Dal 2015 è iniziata l’era Saputo: secondo te perché questo connubio sta funzionando alla perfezione, nonostante lo scetticismo iniziale?

“Nei primi anni ci sono stati diversi errori che hanno portato risultati modesti, mancava un allenatore con delle idee forti. Dall’altra parte, la dirigenza non è stata in grado di prendere calciatori da valorizzare all’interno della squadra; le cose sono cambiate lo scorso anno quando, con l’arrivo di Mihajlović, la squadra ha iniziato ad avere una vera e propria identità. Al tempo stesso, la società ha iniziato a mettere a disposizione del serbo dei giocatori adatti alla propria filosofia di gioco: la mossa giusta è stata quella di acquistare pedine che, in futuro, potranno portare benefici alla società, sia in termini tecnici sia economici. Saputo, all’inizio, ha avuto difficoltà nel creare un progetto di ampio respiro; adesso, per la prima volta, sembra avere le idee chiare. Il punto è che la piazza non può chiedere grandissimi investimenti: nel calcio del passato arrivava un presidente con i soldi e tutti aspiravano al colpaccio, ora serve prima un’idea chiara da portare avanti. La cosa importante è che Saputo non faccia tanti proclami alla piazza, non bisogna fare gli stessi errori che ha fatto un’altra dirigenza, quella romanista di Pallotta”. 

Il ritorno di Siniša Mihajlović, invece, quanto ha influenzato gli obiettivi della dirigenza e sulla mentalità della piazza a cui, ormai, non basta la sola permanenza in A?

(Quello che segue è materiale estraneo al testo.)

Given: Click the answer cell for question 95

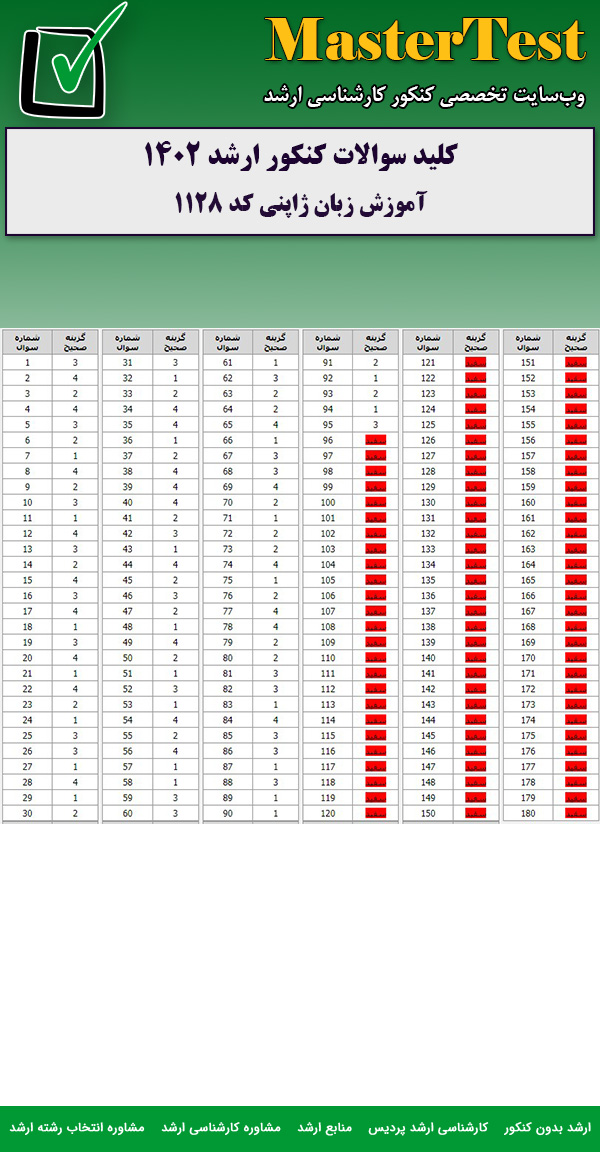Looking at the screenshot, I should tap(375, 425).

“Lui ha fatto fare un salto decisivo al Bologna. Lo scorso anno, nel girone di ritorno, è stata la seconda squadra del campionato per punti conquistati; in questa stagione, nonostante diverse difficoltà, i rossoblu hanno fatto davvero bene. Quest’anno il campionato è stato molto competitivo, quindi era ancora più complicato fare bene Siniša ha reso il Bologna una squadra tatticamente interessante e ambiziosa, accetta rischi e non smette di seguire le proprie idee; anche dal punto di vista della comunicazione è estremamente ambizioso, lo si vede dalla sue conferenze stampa. Dure, aggressive. Il serbo è un allenatore che fa bene quando non ha nulla da perdere, ma a Bologna ha trovato la sua piazza ideale”.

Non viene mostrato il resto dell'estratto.